*Quoted passage*:
ARE WE HAVING FUN YET?
What’s the deal with the contagion of boneheaded decisions and abject mistakes by head coaches? The aversion to reading the rule book? The game-squandering play-calling? The abysmal clock management? The verbal meltdowns?

This past week alone, there was the Joe Gibbs fiasco, Sean Payton’s ruinous reverse and Jon Gruden seething that ESPN’s iconic Chris Mortensen “doesn’t have a [bleeping] idea what he’s talking about.” Every Sunday’s storylines, it seems, include such coaching calamities.

We have a theory: that the job has become virtually impossible to do well, at least relative to bygone eras, and at least over a reasonable period of time.

For one thing, the NFL game is unmistakably becoming less and less enjoyable for the principals. No wonder. It’s evolved into a complexity beyond comprehension. The financials are staggering. Media scrutiny is suffocating. (An aside: There’s a video up on YouTube of Kentucky basketball player Patrick Patterson at his bench excavating a booger and eating it — now THAT’S media scrutiny.) Petty thieves have more job security than coaches. Injuries are too prevalent and severe — with players facing far worse in their golden years. And if those players are too big, too fast and too jacked to play an increasingly violent and high-stakes sport with a reasonable assurance of wellbeing, too many are also too rich, too egotistical, too pampered, too immature, too testosterony and at times too amoral to be suitably trained and supervised by their superiors.

*Brief*: Retype the passage on NFL head coaches word for word, starting with "What’s the deal" and going on through "The verbal meltdowns?".

*Data lines*:
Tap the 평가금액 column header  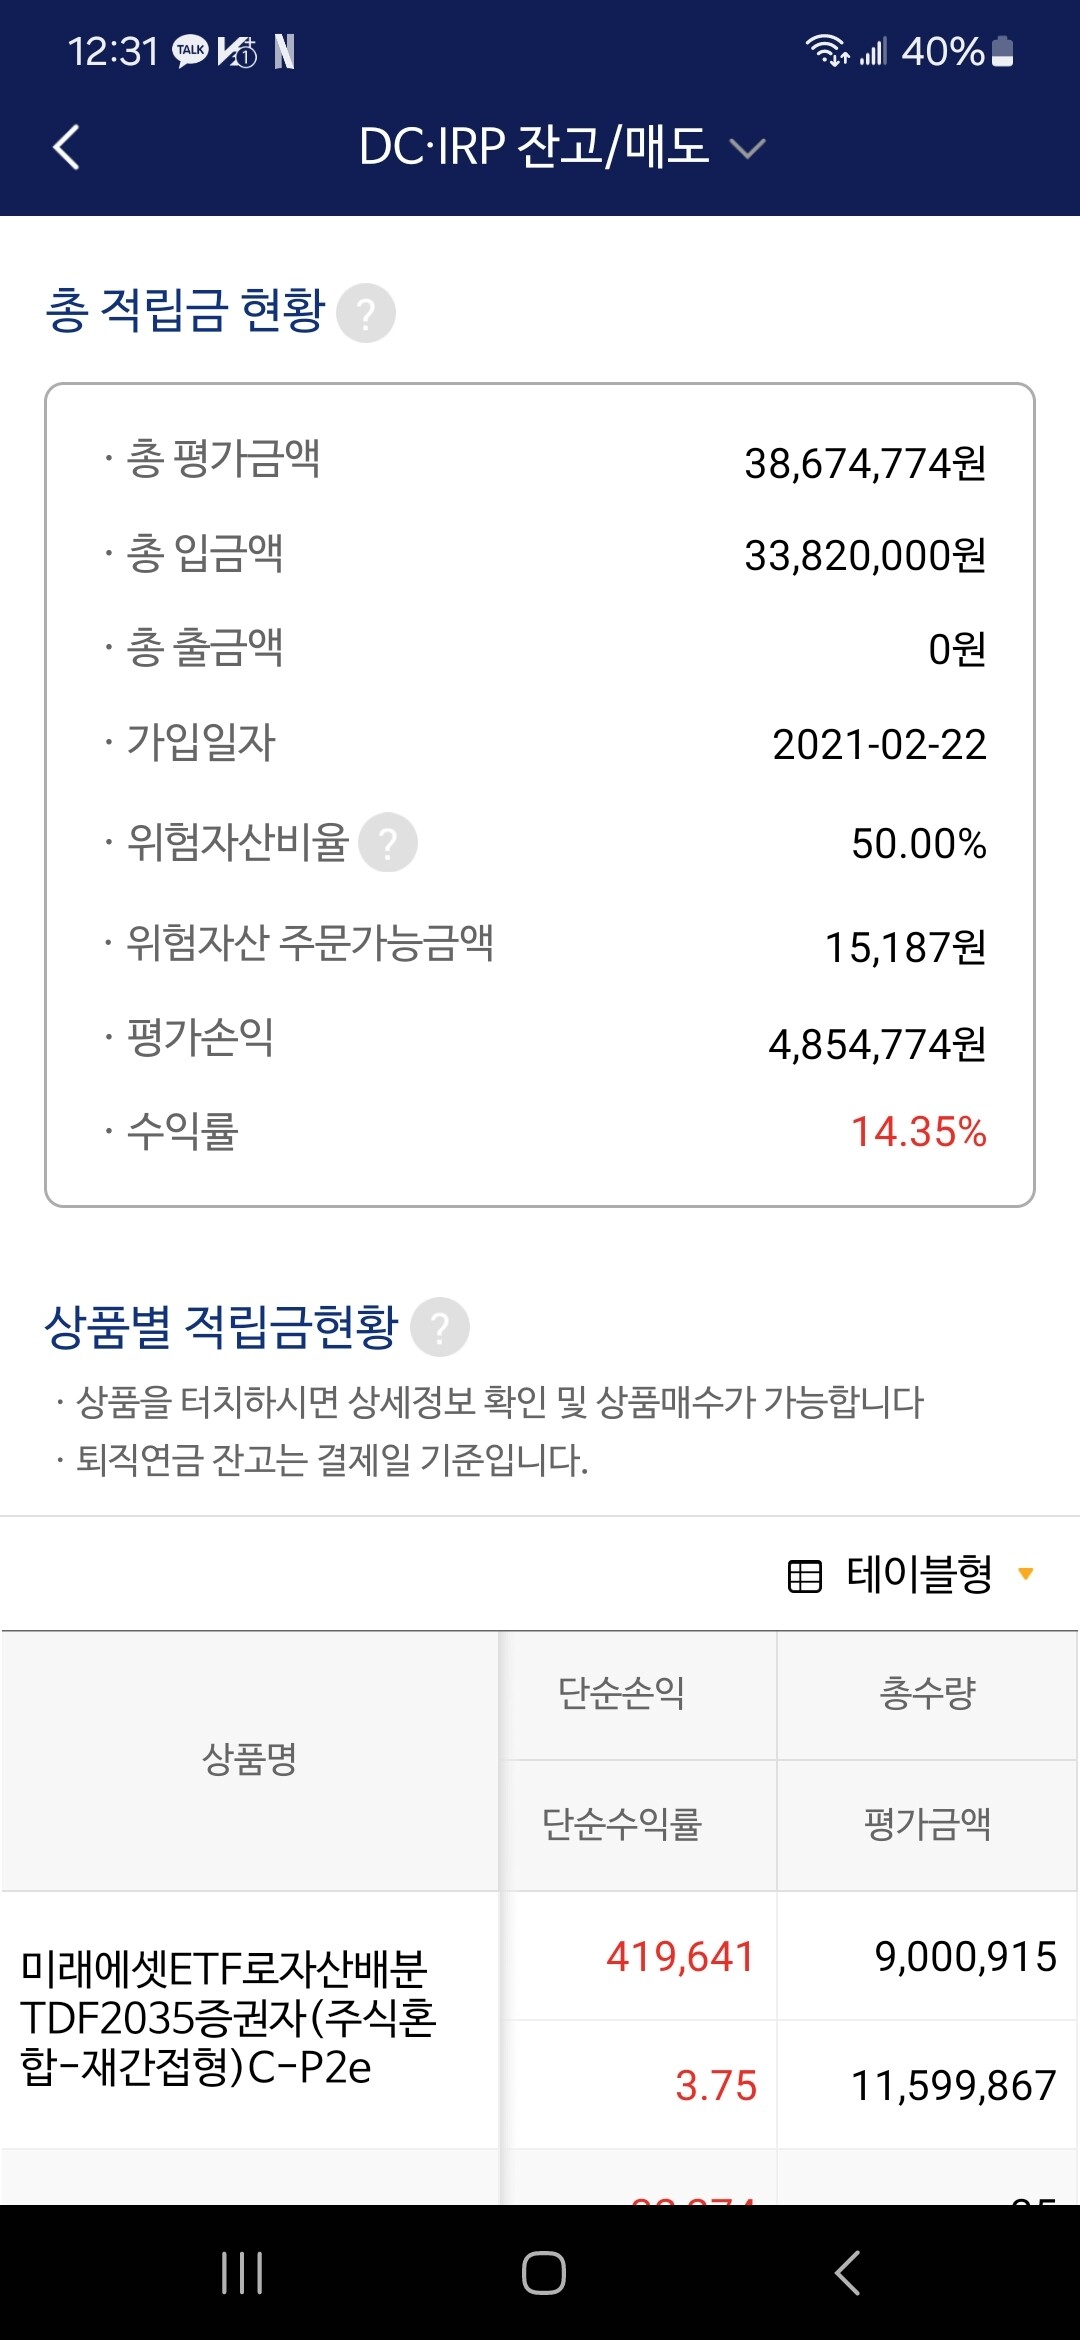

*Solution*:
What’s the deal with the contagion of boneheaded decisions and abject mistakes by head coaches? The aversion to reading the rule book? The game-squandering play-calling? The abysmal clock management? The verbal meltdowns?